Relações regionais em risco
De acordo com Christopher Sabatini, membro sénior da Chatham House, um think tank sobre assuntos internacionais com sede em Londres, as palavras de Trump podem fazer recuar o relógio das relações entre os EUA e a América Latina.
Tal como a sua ameaça de impor tarifas elevadas à Colômbia, na semana passada, devido à sua recusa inicial em aceitar dois aviões de migrantes, os comentários de Trump sobre o Panamá são uma forma de "reafirmar a primazia dos EUA de uma forma que Trump sente que é devida em todos os assuntos, grandes e pequenos", disse Sabatini.
Sabatini acredita que Trump não planeia tomar conta do canal, mas quer pressionar as autoridades do Panamá a reduzir os custos para os navios de carga e navios da marinha dos EUA ao longo da rota. "Ele acha que é um direito, já que os EUA o construíram.
O presidente dos EUA também espera que as suas ameaças possam levar o Panamá a revogar as licenças detidas pela CK Hutchison Holdings, um conglomerado com sede em Hong Kong que gere dois portos perto do canal, diz Sabatini.
Sabatini não acredita nas alegações de ameaça da China, mesmo que Pequim consiga convencer a empresa a partilhar informações.
"Na pior das hipóteses, eles forneceriam informações, informações que provavelmente estariam disponíveis através de outras fontes", disse ele. "Trump está a utilizar o espetro da influência chinesa para tentar aumentar a urgência das suas exigências."
Em última análise, Sabatini acredita que Trump vai conseguir o que quer. No entanto, isto não vai acontecer sem consequências negativas.
"Sim, acho que ele vai conseguir o que quer. O Panamá não tem escolha, muito francamente. Mas não sabemos quais serão os danos colaterais a longo prazo desta ação de pressão no peito", diz.
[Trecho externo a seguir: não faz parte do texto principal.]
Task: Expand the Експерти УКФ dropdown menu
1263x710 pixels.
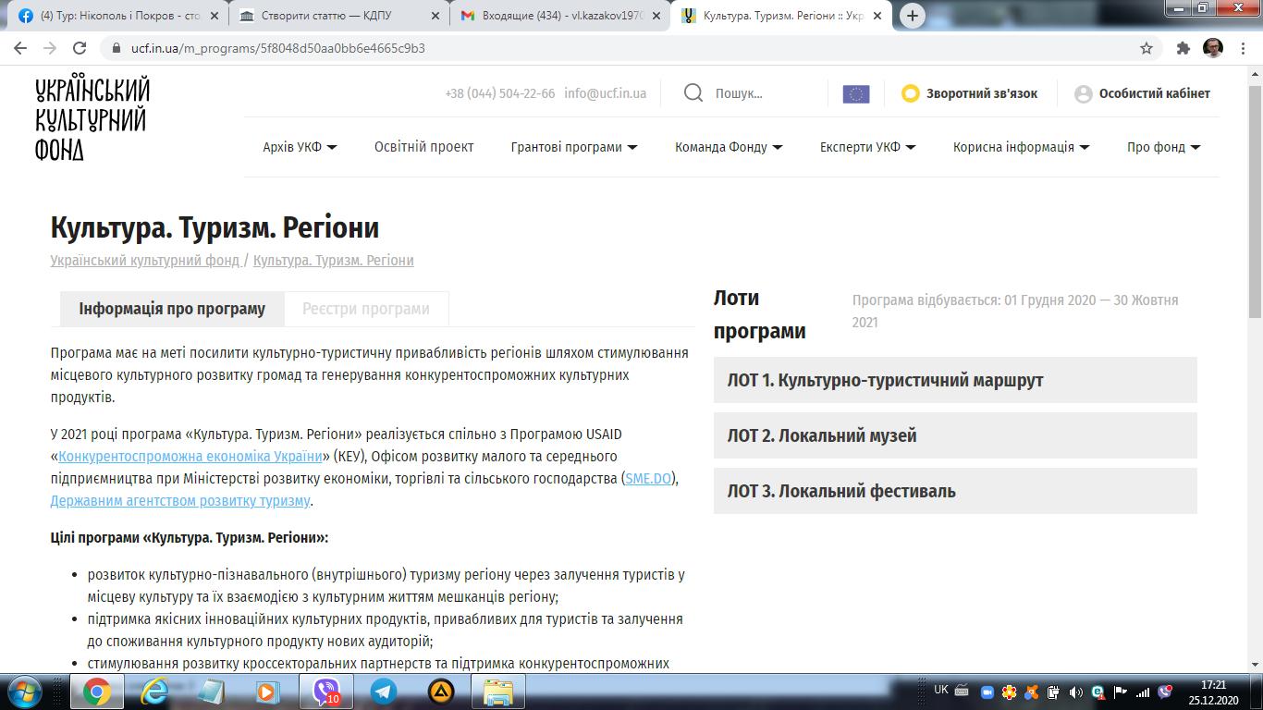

"A ameaça de tomar o Canal do Panamá vai continuar a pairar como uma sombra não só sobre o Panamá, mas sobre todos os acordos que outrora se pensava estarem resolvidos na América Latina."
Se os Estados Unidos estão dispostos a ameaçar o Panamá, um dos seus aliados mais próximos na região, os outros países vão começar a preocupar-se se Washington é de confiança. "Isso vai fazer com que eles se perguntem se a santidade dos contratos passados - tratados, acordos de livre comércio ou territoriais - valem o papel em que estão impressos", diz Sabatini.
Numa região onde a China tem vindo a acumular influência nos últimos anos e onde Trump precisa de aliados para travar o fluxo de imigrantes para os EUA, talvez não seja sensato visar países como o Panamá, diz Sabatini.
Para Trinidad Ayola, cujo marido, um tenente da força aérea panamiana, foi morto durante a invasão norte-americana do Panamá em 1989, as ameaças de Trump são uma recordação de um passado doloroso: "Quando Trump fez comentários sobre a tomada do canal com as mentiras de que está a ser gerido pelos chineses, lembrei-me do que vivemos em 1989, antes da invasão dos EUA", diz à Euronews.
Sob as ordens de George H. W. Bush, Washington lançou uma ação militar a 20 de dezembro de 1989 para depor o ditador do Panamá, o general Manuel Noriega. Centenas de soldados e civis panamianos foram mortos em resultado dessa ação.
Ao fazer uma retrospetiva de todas as ações dos EUA no país, Ayola, que dirige uma associação que representa as famílias das vítimas da invasão de 1989, diz que o Panamá não deve ceder às ameaças de Trump: "Para nós, o canal é o símbolo da nossa soberania que nos custou lágrimas e sangue", diz.